## Records for this exercise:

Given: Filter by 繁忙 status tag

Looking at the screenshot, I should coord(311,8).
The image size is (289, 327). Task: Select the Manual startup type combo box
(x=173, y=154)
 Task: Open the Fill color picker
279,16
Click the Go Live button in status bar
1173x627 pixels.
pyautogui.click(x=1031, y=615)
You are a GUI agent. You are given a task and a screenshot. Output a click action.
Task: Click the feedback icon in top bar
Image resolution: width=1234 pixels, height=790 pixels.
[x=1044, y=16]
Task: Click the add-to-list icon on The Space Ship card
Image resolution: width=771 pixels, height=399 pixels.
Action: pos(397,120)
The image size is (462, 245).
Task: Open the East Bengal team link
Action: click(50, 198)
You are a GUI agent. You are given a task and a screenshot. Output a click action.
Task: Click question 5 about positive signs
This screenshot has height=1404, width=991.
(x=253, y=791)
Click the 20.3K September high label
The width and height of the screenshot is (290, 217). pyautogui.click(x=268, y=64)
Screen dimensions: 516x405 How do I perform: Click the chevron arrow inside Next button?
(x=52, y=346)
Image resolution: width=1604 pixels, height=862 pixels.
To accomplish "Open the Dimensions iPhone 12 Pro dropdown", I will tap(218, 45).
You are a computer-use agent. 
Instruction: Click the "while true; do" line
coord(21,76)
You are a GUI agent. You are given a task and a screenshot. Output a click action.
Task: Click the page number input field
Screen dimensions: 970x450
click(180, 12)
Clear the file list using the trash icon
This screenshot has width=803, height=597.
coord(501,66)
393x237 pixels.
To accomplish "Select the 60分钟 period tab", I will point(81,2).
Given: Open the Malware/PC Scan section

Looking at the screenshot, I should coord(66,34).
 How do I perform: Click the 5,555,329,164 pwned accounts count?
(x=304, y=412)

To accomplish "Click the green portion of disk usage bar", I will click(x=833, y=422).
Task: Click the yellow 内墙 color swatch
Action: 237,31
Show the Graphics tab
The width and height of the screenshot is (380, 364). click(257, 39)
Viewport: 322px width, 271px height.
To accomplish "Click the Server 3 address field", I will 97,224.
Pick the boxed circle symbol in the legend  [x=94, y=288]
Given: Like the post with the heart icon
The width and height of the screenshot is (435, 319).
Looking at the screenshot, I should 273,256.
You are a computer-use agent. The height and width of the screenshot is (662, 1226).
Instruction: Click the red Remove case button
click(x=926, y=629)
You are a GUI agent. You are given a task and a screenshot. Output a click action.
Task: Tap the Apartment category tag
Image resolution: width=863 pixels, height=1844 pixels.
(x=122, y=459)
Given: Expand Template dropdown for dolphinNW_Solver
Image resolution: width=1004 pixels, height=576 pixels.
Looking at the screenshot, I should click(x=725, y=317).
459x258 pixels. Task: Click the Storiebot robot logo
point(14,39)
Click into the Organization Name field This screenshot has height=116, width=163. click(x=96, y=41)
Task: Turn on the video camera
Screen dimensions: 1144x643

## What is expected:
Provide an exact copy of all the material.

## Expected answer:
Given: Filter by 繁忙 status tag

Looking at the screenshot, I should coord(311,8).
The image size is (289, 327). Task: Select the Manual startup type combo box
(x=173, y=154)
 Task: Open the Fill color picker
279,16
Click the Go Live button in status bar
1173x627 pixels.
pyautogui.click(x=1031, y=615)
You are a GUI agent. You are given a task and a screenshot. Output a click action.
Task: Click the feedback icon in top bar
Image resolution: width=1234 pixels, height=790 pixels.
[x=1044, y=16]
Task: Click the add-to-list icon on The Space Ship card
Image resolution: width=771 pixels, height=399 pixels.
Action: pos(397,120)
The image size is (462, 245).
Task: Open the East Bengal team link
Action: click(50, 198)
You are a GUI agent. You are given a task and a screenshot. Output a click action.
Task: Click question 5 about positive signs
This screenshot has height=1404, width=991.
(x=253, y=791)
Click the 20.3K September high label
The width and height of the screenshot is (290, 217). pyautogui.click(x=268, y=64)
Screen dimensions: 516x405 How do I perform: Click the chevron arrow inside Next button?
(x=52, y=346)
Image resolution: width=1604 pixels, height=862 pixels.
To accomplish "Open the Dimensions iPhone 12 Pro dropdown", I will tap(218, 45).
You are a computer-use agent. 
Instruction: Click the "while true; do" line
coord(21,76)
You are a GUI agent. You are given a task and a screenshot. Output a click action.
Task: Click the page number input field
Screen dimensions: 970x450
click(180, 12)
Clear the file list using the trash icon
This screenshot has width=803, height=597.
coord(501,66)
393x237 pixels.
To accomplish "Select the 60分钟 period tab", I will point(81,2).
Given: Open the Malware/PC Scan section

Looking at the screenshot, I should coord(66,34).
 How do I perform: Click the 5,555,329,164 pwned accounts count?
(x=304, y=412)

To accomplish "Click the green portion of disk usage bar", I will click(x=833, y=422).
Task: Click the yellow 内墙 color swatch
Action: 237,31
Show the Graphics tab
The width and height of the screenshot is (380, 364). click(257, 39)
Viewport: 322px width, 271px height.
To accomplish "Click the Server 3 address field", I will 97,224.
Pick the boxed circle symbol in the legend  [x=94, y=288]
Given: Like the post with the heart icon
The width and height of the screenshot is (435, 319).
Looking at the screenshot, I should 273,256.
You are a computer-use agent. The height and width of the screenshot is (662, 1226).
Instruction: Click the red Remove case button
click(x=926, y=629)
You are a GUI agent. You are given a task and a screenshot. Output a click action.
Task: Tap the Apartment category tag
Image resolution: width=863 pixels, height=1844 pixels.
(x=122, y=459)
Given: Expand Template dropdown for dolphinNW_Solver
Image resolution: width=1004 pixels, height=576 pixels.
Looking at the screenshot, I should click(x=725, y=317).
459x258 pixels. Task: Click the Storiebot robot logo
point(14,39)
Click into the Organization Name field This screenshot has height=116, width=163. click(x=96, y=41)
Task: Turn on the video camera
Screen dimensions: 1144x643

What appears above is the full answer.